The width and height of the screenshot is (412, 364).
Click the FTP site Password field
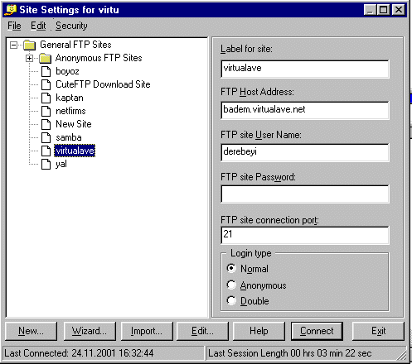tap(305, 194)

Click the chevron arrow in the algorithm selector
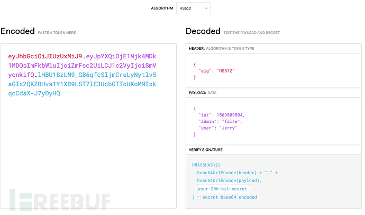(x=206, y=8)
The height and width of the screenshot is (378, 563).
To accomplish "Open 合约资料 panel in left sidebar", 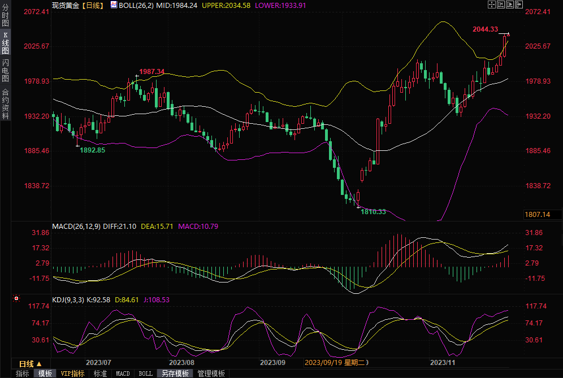I will point(5,103).
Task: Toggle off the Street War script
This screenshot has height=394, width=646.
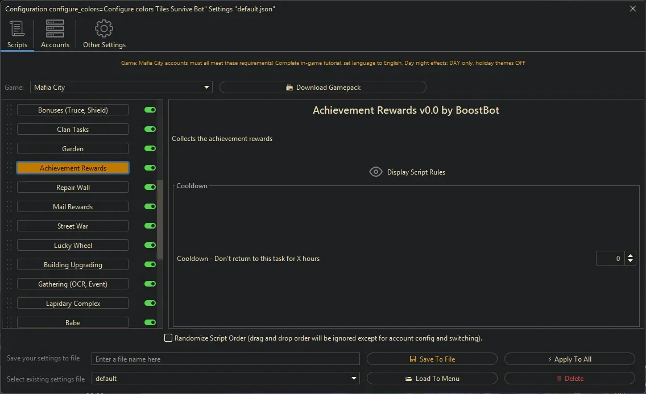Action: coord(150,226)
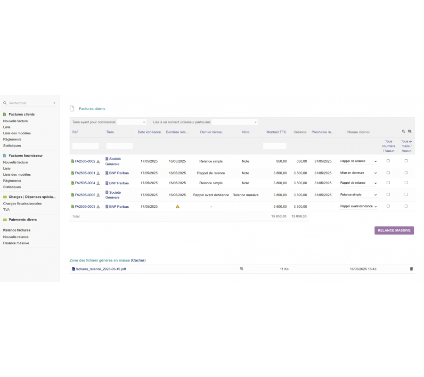
Task: Clear the filters with the reset search icon
Action: click(x=410, y=131)
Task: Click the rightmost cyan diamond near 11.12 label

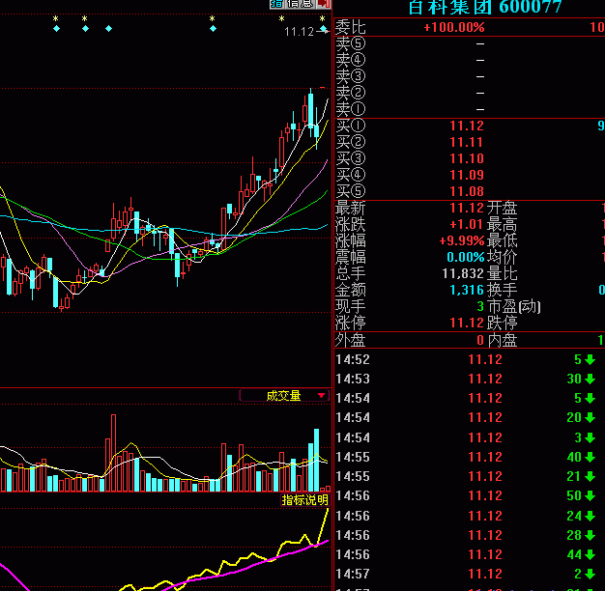Action: (x=324, y=30)
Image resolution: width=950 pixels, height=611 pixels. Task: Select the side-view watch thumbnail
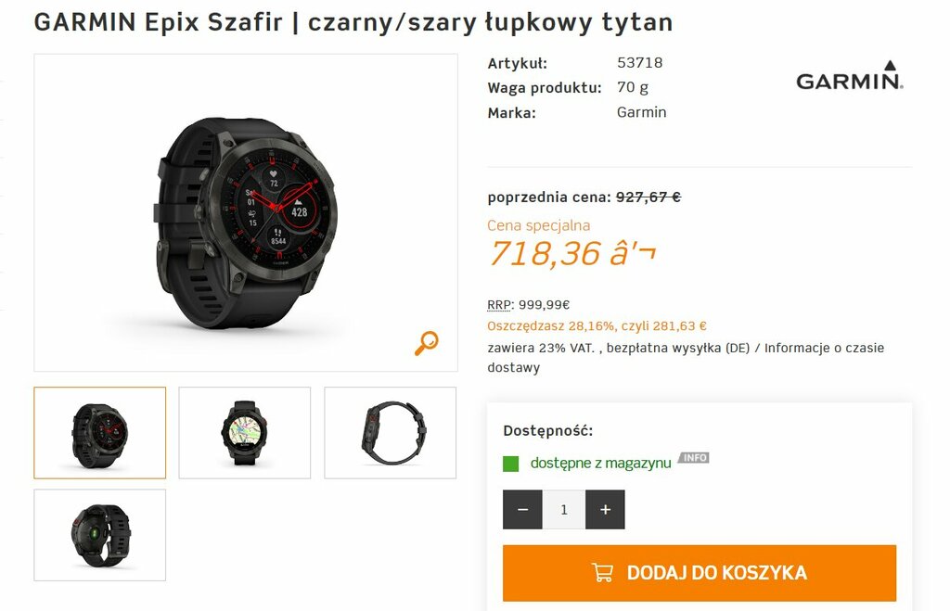point(391,433)
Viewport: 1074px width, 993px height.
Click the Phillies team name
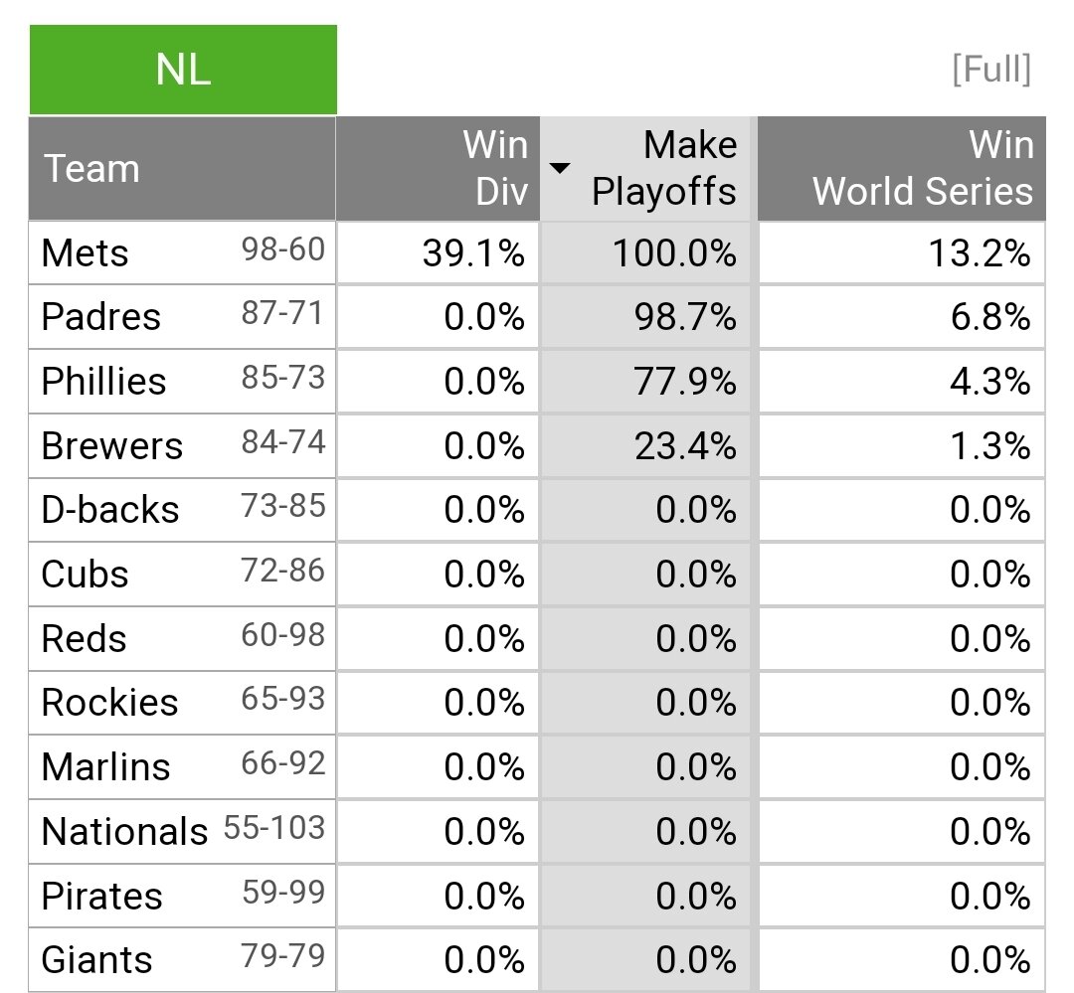(x=103, y=382)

..............................

• [Task item]: Pictures are skipped here. Print exactly, and only, the lines from the one holding "Image resolution: width=950" through the final line of the material above, both ends included.

• [Result of this task]:
Image resolution: width=950 pixels, height=611 pixels. Task: Select the side-view watch thumbnail
point(391,433)
Viewport: 1074px width, 993px height.
Click the Phillies team name
(x=103, y=382)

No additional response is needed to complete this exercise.